● **Listed entries**:
..............................
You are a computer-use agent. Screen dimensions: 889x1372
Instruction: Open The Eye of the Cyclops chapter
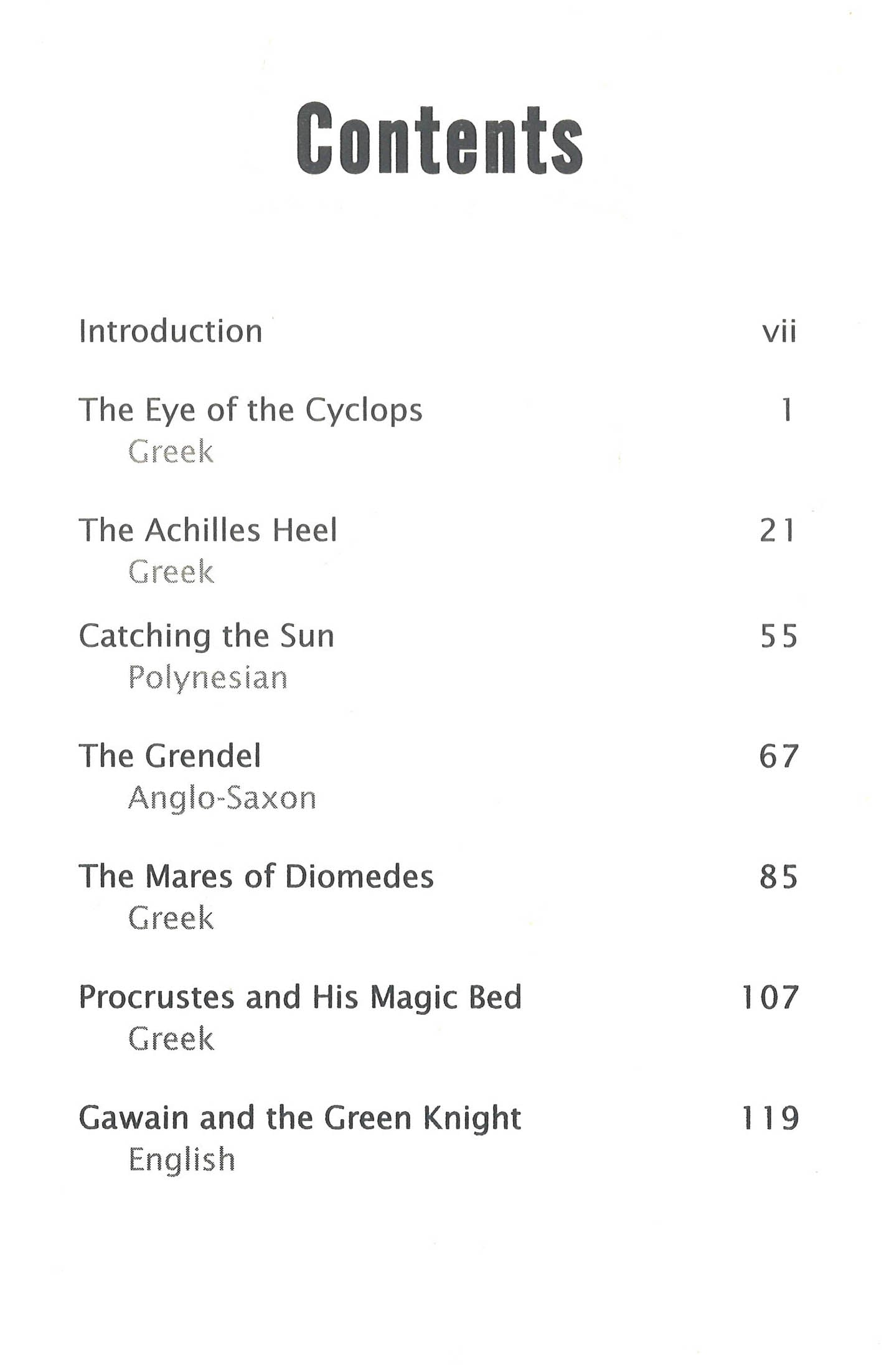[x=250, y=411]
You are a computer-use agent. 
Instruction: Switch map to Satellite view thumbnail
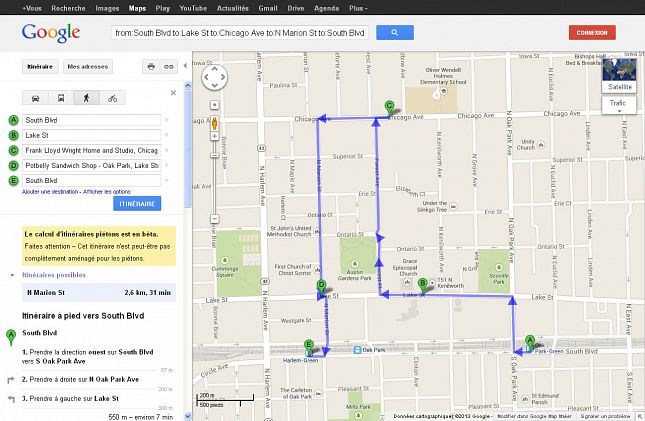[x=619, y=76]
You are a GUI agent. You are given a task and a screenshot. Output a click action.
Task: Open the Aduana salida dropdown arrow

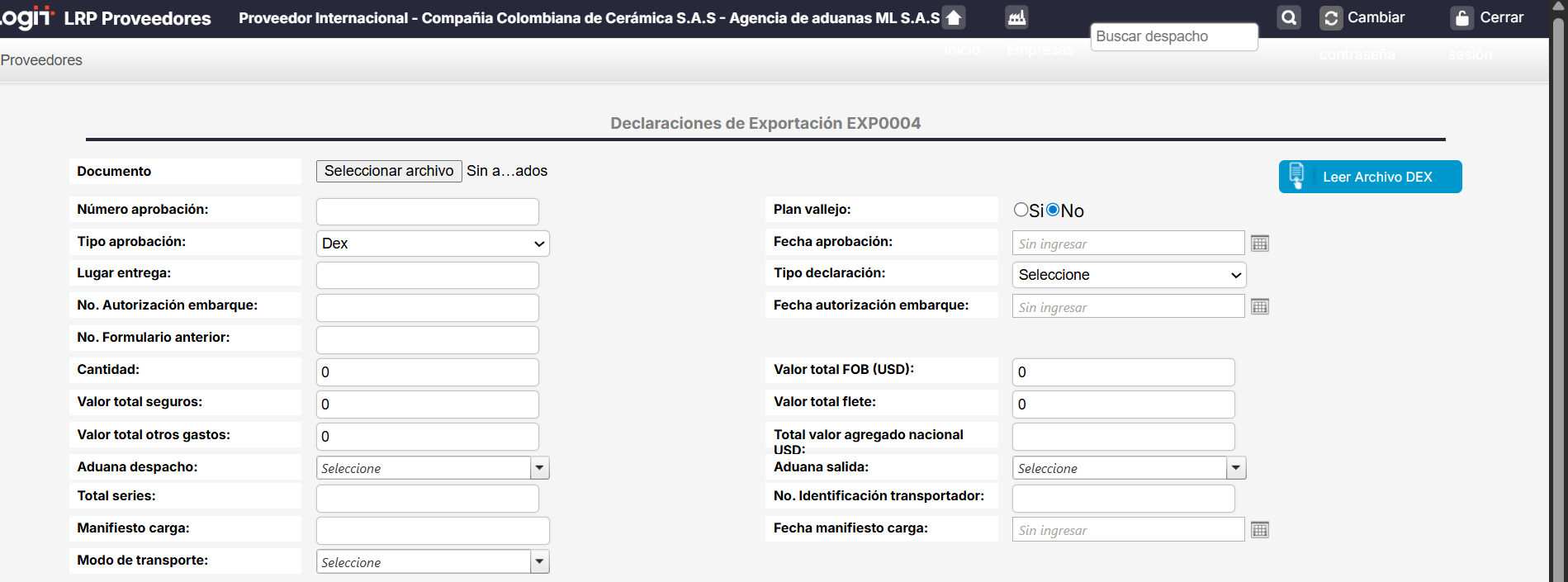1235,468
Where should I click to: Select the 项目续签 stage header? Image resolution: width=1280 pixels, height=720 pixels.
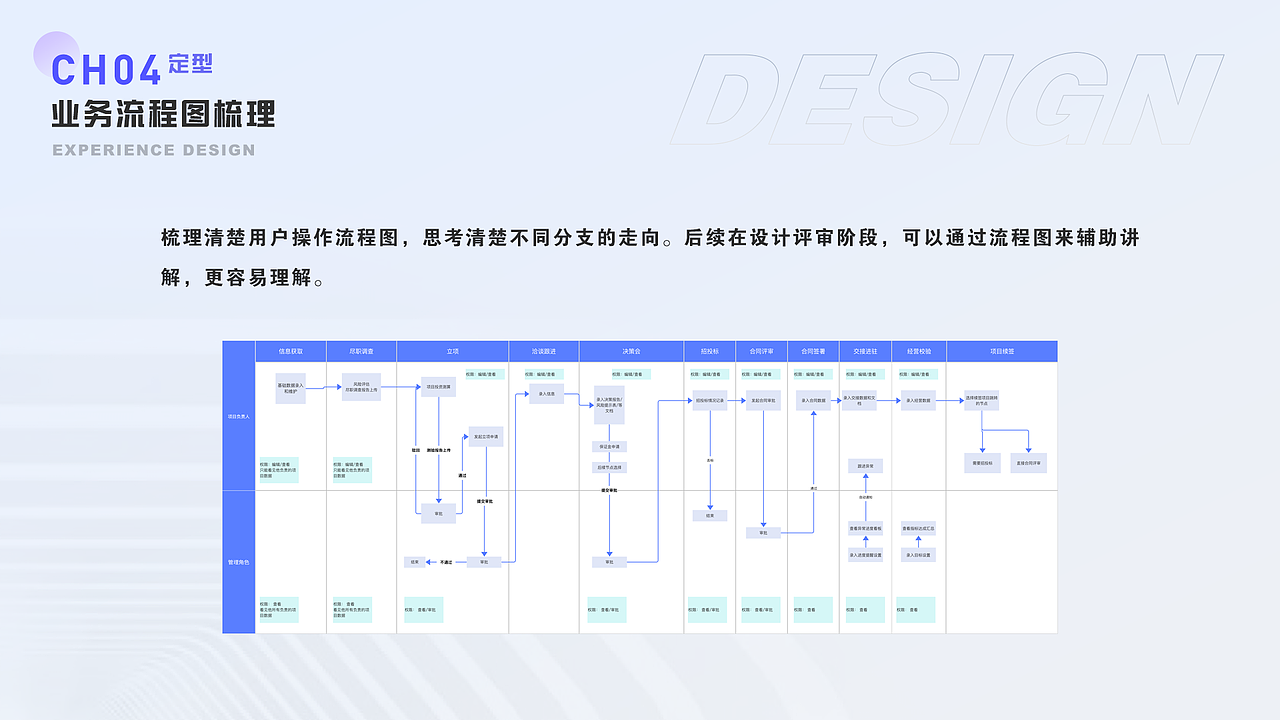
..............................
● **Task description**: Write out each line above that contains the word "agent".

● **Expected answer**:
You are a computer-use agent. Screen dimensions: 889x1372
You are a computer-use agent. 
You are a GUI agent. You are given a task and a screenshot. Output a click action.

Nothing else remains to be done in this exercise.